╭─ PROVIDED INFORMATION

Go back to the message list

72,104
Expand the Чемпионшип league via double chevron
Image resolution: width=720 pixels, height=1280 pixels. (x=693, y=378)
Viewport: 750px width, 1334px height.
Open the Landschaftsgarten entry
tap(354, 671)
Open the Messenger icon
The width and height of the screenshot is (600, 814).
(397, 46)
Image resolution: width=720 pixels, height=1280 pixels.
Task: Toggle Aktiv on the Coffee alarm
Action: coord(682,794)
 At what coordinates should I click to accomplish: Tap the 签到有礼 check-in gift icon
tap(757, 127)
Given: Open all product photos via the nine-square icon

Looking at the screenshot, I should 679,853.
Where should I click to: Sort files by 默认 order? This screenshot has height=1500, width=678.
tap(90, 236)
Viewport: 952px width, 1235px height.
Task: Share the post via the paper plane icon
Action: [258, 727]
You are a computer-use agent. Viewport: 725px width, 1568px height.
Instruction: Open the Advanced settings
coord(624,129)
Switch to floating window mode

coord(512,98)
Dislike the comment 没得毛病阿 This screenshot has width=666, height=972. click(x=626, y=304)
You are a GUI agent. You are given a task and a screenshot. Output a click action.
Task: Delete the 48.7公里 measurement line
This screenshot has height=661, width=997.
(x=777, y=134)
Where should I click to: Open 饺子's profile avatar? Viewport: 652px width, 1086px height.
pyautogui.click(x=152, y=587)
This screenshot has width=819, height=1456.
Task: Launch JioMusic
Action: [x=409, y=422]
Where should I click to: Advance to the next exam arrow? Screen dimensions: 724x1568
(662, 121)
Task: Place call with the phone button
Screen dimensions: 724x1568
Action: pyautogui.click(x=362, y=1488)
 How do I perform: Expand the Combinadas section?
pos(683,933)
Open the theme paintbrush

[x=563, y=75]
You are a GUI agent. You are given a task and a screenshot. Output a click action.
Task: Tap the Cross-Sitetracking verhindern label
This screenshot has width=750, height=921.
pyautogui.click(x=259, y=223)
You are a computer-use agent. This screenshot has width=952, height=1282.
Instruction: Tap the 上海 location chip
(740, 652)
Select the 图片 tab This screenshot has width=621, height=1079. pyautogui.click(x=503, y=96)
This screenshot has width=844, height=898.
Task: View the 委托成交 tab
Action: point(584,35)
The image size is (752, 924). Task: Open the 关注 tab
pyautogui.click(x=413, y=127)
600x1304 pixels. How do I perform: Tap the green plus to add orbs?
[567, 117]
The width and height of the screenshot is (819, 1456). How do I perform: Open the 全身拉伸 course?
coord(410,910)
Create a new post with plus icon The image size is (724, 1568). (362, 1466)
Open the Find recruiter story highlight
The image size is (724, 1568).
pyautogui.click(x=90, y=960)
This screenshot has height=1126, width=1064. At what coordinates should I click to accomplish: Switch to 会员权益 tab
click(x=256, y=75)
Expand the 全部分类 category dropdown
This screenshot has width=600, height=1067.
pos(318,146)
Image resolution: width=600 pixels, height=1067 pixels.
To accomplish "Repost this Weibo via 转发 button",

╰─

- _GOAL OF THE EXERCISE_: Copy the data unchanged, from its first line through the line containing "pixels. (x=693, y=378)", including that line.

- _RESULT_:
Go back to the message list

72,104
Expand the Чемпионшип league via double chevron
Image resolution: width=720 pixels, height=1280 pixels. (x=693, y=378)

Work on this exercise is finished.